Text to read →
________

It is, and the prospect and future that these countries face, it's a very bleak future. In 2019, I had what, I don't know how to describe it, but I visited the Bahamas after a really destructive hurricane and what I saw was truly a wake-up call for me. I've never seen destruction like that. It was a storm bomb and then this was weeks after, and it started cleanup. It was as if a bomb had been dropped on that island, and you're, you know, you're looking at the rubble and you're seeing people's lives. You're seeing papers, documents. You're seeing toys. You're seeing broken bicycles and cars were smashed.

 

And this climate crisis is different from many of the other crises that we're seeing and the bad thing is that it can wipe out entire communities and peoples and countries. But the good thing is, we still have time, I believe, to prevent the worst impacts by, of course, reducing global emissions. I don't want to get too wonky. But we also have time to protect people and protect livelihoods. You know, and when I saw those toys in the rubble on Abaco Island in the Bahamas, I said ‘No, we need to do different. We need to do right,  by people who are on the frontlines of this climate crisis.’

 

Melissa Fleming 12:02 

 

So it seems like there was this kind of personal recognition in you that you come from one of the most vulnerable countries in the world, and that you were going to be an advocate for the most vulnerable by doing this work. Is that a correct interpretation?

 

Selwin Hart 12:20  

 

Well, to some extent, but I stumbled into climate almost by mistake. Do you want to hear?

 

Melissa Fleming 12:28 

 

How did you get there? We kind of skipped forward but I mean, I didn't even... I mean, there was a point I read in your biography that you were in this school and your dad actually lost his job at one point, and I think your family went through quite a struggle. So what happened then and how did you get by?

 

 

Selwin Hart 12:46

 

I have so much respect, love and admiration for my parents. My dad died five years ago, and I think of him and I miss him every day. So I was in my final year of high school at Harrison College, and I'm the eldest of three, sorry, of four boys and my dad lost his job and this is a man who has worked all his life, he’s worked. And when I mean work, not, you know, sitting in an office, this is a guy who worked with his hands from the time he was like five years old. It was hard work.

 

I remember my dad cutting canes as a boy and my Mom would take us to the sugarcane fields to give him lunch. Eventually, he got this job where he worked for a power company and, you know, it was hard stuff. It was back in those days with poles and running wires and just very dangerous as well.

 

Melissa Fleming 13:51 

 

And he never complained?

 

Selwin Hart 13:53

 

He never complained. You know, he wasn't the type of man back then to be constantly giving you hugs and saying how much he loved you but he was one of those, you know, he was a provider and that was his role. He saw himself as a provider. So him losing his job was a major blow for him and I was finishing high school. And I had my eyes set on going to university, applied for university and got into the University of the West Indies in Barbados. But I had to do it part-time. I had to find a job to help support my family and eventually he got back on his feet a few years later.

 

But that was a very difficult period because I was very disillusioned; all my colleagues and friends at school, you know, they were able to go to university full time. Some went to universities overseas. But, to me, I would not, now thinking back, I would not trade that experience for anything. Of course, it was unfortunate that my dad lost his job but having to work full time and go to university, it really helped to build character. And I also met some really, really, really, really, really, really great people as well.

________

Records provided →
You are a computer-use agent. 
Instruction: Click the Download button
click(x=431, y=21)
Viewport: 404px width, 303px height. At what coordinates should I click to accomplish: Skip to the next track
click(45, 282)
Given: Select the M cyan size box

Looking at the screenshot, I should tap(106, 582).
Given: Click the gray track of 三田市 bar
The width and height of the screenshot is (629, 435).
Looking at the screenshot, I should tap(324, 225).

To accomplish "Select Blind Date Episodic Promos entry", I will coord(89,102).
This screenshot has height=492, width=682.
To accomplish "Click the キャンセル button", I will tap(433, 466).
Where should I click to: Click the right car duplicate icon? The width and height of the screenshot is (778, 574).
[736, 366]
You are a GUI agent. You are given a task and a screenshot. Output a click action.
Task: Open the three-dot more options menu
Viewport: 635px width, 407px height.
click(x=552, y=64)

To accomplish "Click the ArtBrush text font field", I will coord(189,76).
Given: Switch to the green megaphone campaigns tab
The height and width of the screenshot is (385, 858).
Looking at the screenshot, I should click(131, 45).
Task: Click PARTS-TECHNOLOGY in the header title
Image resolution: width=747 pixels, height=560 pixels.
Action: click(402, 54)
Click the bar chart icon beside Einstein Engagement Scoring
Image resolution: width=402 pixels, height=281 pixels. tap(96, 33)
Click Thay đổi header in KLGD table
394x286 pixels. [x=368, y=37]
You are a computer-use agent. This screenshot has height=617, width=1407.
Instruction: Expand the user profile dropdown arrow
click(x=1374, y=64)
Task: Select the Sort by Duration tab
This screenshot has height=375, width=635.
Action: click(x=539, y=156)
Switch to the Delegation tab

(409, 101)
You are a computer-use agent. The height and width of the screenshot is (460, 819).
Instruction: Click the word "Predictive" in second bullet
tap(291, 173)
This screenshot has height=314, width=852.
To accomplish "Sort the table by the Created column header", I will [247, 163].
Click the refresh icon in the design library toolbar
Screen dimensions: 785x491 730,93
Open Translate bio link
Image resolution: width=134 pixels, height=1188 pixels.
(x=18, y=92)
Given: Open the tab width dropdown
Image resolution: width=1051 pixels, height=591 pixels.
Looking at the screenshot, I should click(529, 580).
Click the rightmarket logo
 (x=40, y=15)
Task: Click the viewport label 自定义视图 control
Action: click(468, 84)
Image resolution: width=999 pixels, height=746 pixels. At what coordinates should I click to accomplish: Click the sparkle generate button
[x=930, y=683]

________

Jobs →
1. According to the interview with Selwin Hart above, which university did he get into after high school?
2. Extend the interview with Selwin Hart above, picking up right after its last sentence.

Expected results →
1. The University of the West Indies in Barbados

2.
 

Melissa Fleming 15:17

 

What kind of work were you doing?

 

Selwin Hart 15:19

 

I was an immigration officer and it's a funny story. Funny story, Melissa, so I walk into this interview and, and this lady sees my resume. She says, ‘Young man, why aren't you going to university?’ Her name was Mrs. Cook. I said ‘Yeah, I was going to get to that….’ I said ‘Yes. I'll be honest with you. I've applied to university, I've been accepted. But I need to work. I need this job. I promise you that if you give me this job, and you give me the time to go to university, I will put the time back in.’ And, you know, she was an old school teacher who would become like a Deputy Chief Immigration Officer and we're still friends up until this day. And Mrs. Cook said, ‘Okay.’ So I walked...I said, ‘You know, I'm not gonna get this job.’ Because, you know, it was ideal. It was a government job. It would provide me with security, give me good hours as well. And I got home, [I] took the bus back home and when I got home, my Mom said, ‘Selwin, you just got a call from immigration. They told you to report to work on Monday.’

 

When I went in she said, ‘Selwin, I was touched by your story. I called a few people. They verified everything that you said,’ and, you know, for four years, she allowed me to go to university part-time and I put the hours back in. I would work late. I would sometimes come in on Saturdays and that allowed me to get through university and get my first degree. And I remember after I got my degree, she was mad at me because I didn't go to graduation, the official graduation, and she was so mad at me for depriving my parents of that opportunity because I was the first in my family to get a university degree.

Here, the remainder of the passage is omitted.